#### The problem:
In the text on breastfeeding among women living with HIV, what two diseases does breastfeeding reduce the mother's risk of, according to studies?

(Selected extract Opens)

These were the most important aspects brought forward by the ”pro” side (in support of breastfeeding):
- One must think about the mother too – not just the “risk” for the baby. The mother might have social, cultural, personal or economic reasons for wanting to breastfeed.
- If clinicians and authorities adopt a black-and-white strategy, they might miss an opportunity to engage in dialogue with women who want to breastfeed, and also with women who are already breastfeeding.
- If a woman living with HIV is already breastfeeding, it is important that the clinician is able to give support and guidance in the choice that the woman has made.
- Breastfeeding in general is healthy for the mother. Among other things, studies have found that breastfeeding reduces the risk of breast cancer and diabetes.
- Because most studies on breastfeeding among HIV-positive women are done in Africa, they are not necessarily applicable to Europe. In resource-rich settings, both child mortality and mother-to-child transmission in pregnancy looks very different from numbers in low-income settings.
- In WHO’s updated fact sheet concerning breastfeeding, breastfeeding is recommended for mothers who live in areas of high morbidity and mortality due to diarrhea, pneumonia and malnutrition. Attention is also drawn to the reduced risk of MTCT when the mother is on ART (read more). This is a sign that the conversation is opening up. It is no longer so black-and-white.
- A similar “opening up” of the conversation can be found in the newest EACS guidelines. Even though they advise against breastfeeding, they add that “In case a woman insists on breastfeeding, we recommend follow-up with increased clinical and virological monitoring of both the mother and the infant” (read more).
What is best for the baby?
How about the baby’s perspective? Panelist Karina Butler O’Connell said that although formula feeding has proved to reduce the number of mother to child-transmissions, little difference is seen in infant survival and death numbers. She referred to various studies, among others a study from 2010 (read more) showing that very few infants were getting HIV from their mothers when mothers were on ART. She repeated the facts from the “con”-part of the session: women with perfect adherence to ART have no HIV RNA in their breastmilk, but ART does not decrease HIV DNA.
Even though it is often claimed that breastfeeding increases infants’ IQ and that it promotes other health benefits in infants, it is hard to find clinical evidence that breastfeeding is significantly better than bottle feeding. O’Connell said that before we have more data, general recommendations should not change. The time has not yet come to recommend breastfeeding for HIV-positive women, but the time has definitely come to start talking about it, said O’Connell.
Adherence and substitution of milk replacement
A key question for the panel was whether one can “say yes” to breastfeeding for women on ART when studies show that many women do not adhere to their ART regimens. Even though patients tell their doctor that they adhere to the regimen when talking with the clinicians, it is not always so, claimed some panelists. One of the participants in the panel briefly mentioned the PARTNER study as a similar example, in an attempt to strengthen this last argument: even though all patients who came to her clinic said that they always used condoms, it was fairly easy to find people to participate in the PARTNER study. One of the requirements for participation in the study is that you have had unprotected sex.
In the end of the session, attention was also brought to the question of economic coverage of milk formula. The audience, which consisted of many clinicians and specialists from many European countries, were asked whether milk formula was covered (paid for) in their countries. Very few countries in Europe seem to cover this, and it is still not covered in Sweden either. One expert in the field testified that this challenge is very real for women in the UK. It was also commented that it is not only about the formula, but also about the additional things that are needed, such as bottles and sterilizing equipment.
Many participants in the session wanted to see more sharing of experiences with breastfeeding among HIV-positive women in the European countries, to investigate how the situation looks in Europe as a whole.

(Selected extract Closes)
(Source data Opens)

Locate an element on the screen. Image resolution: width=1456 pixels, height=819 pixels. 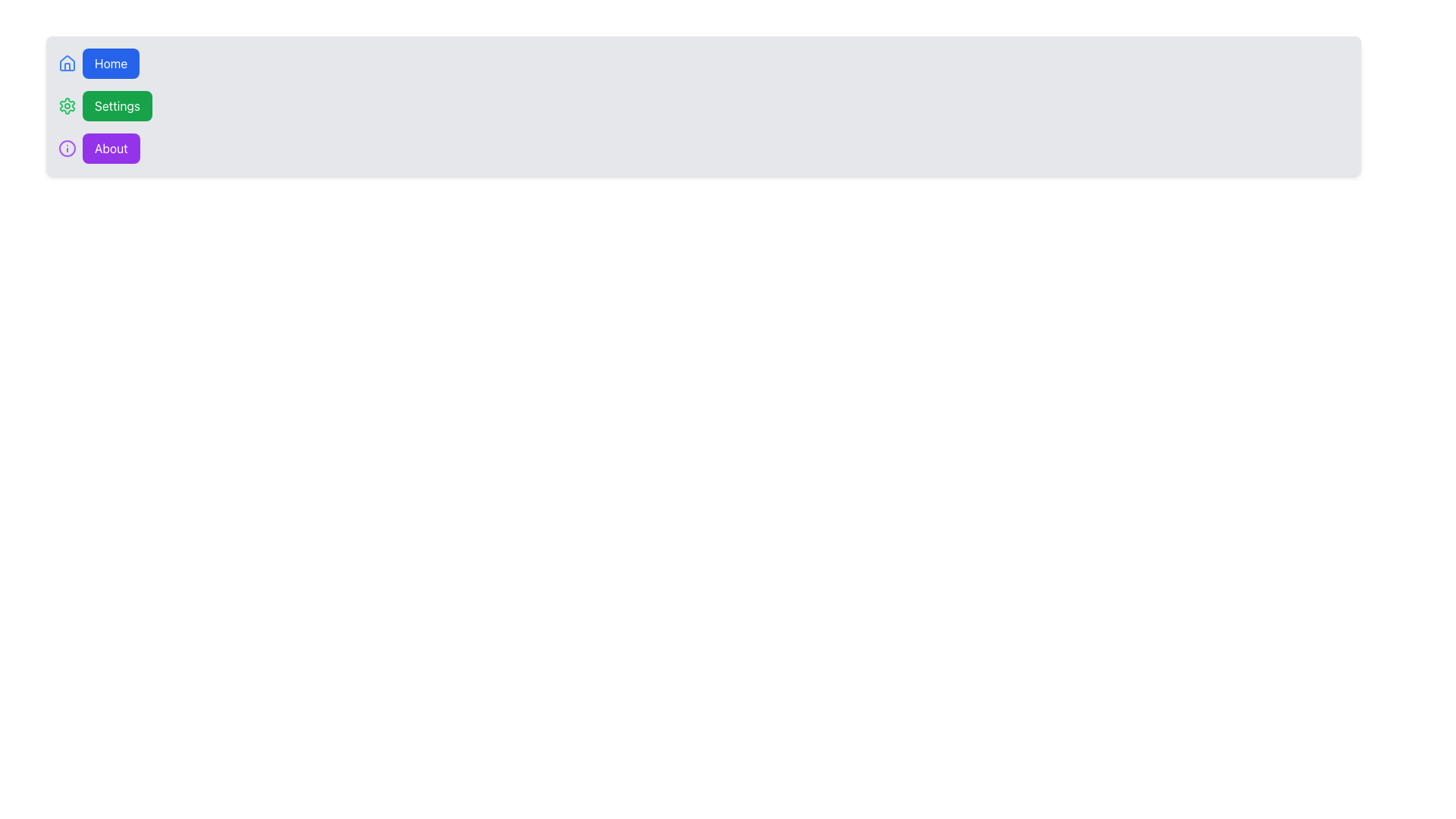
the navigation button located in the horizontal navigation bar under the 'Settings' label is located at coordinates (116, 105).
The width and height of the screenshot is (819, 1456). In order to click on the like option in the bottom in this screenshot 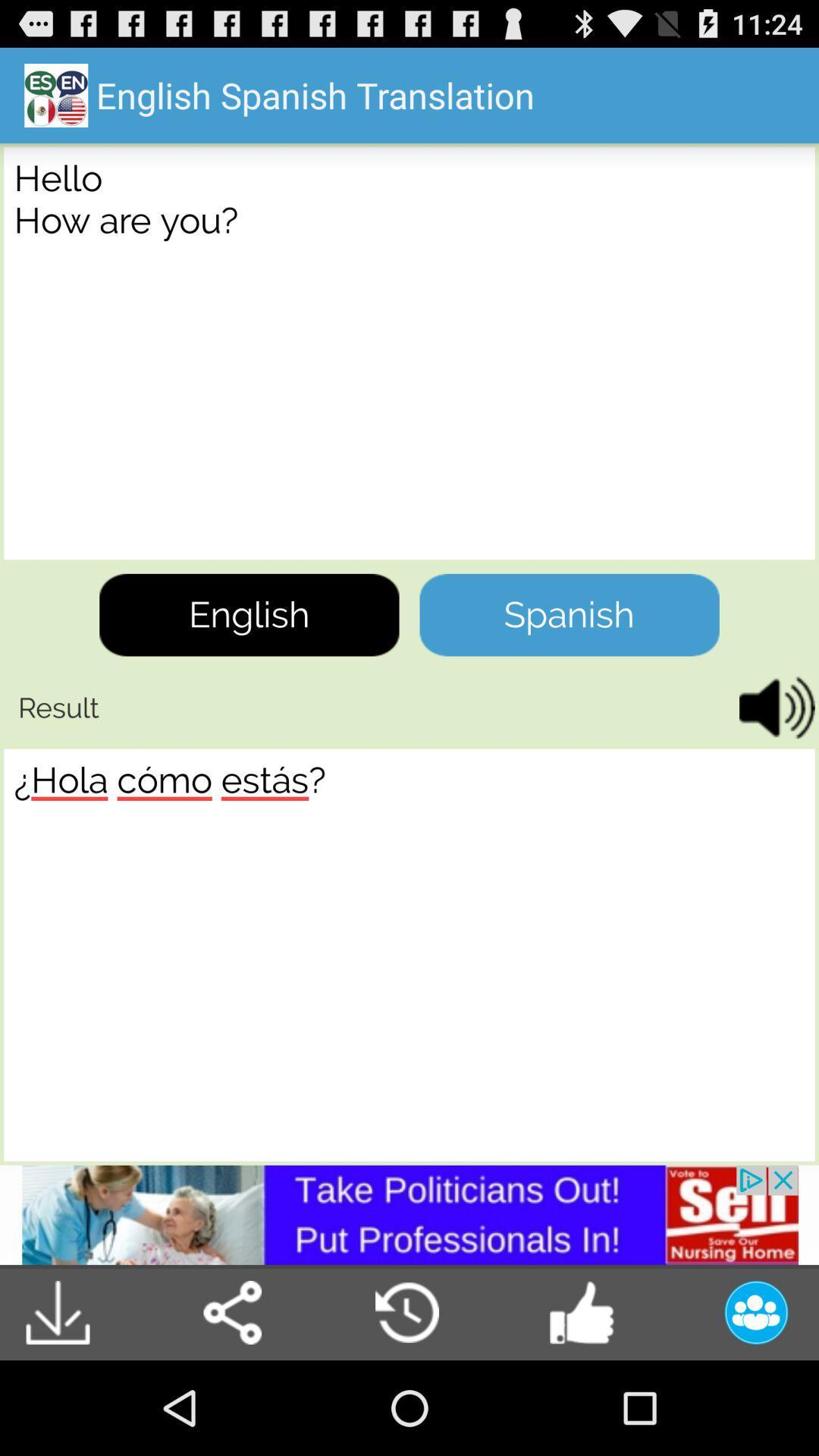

(Source data Closes)

#### Answer for the task:
Breast cancer and diabetes.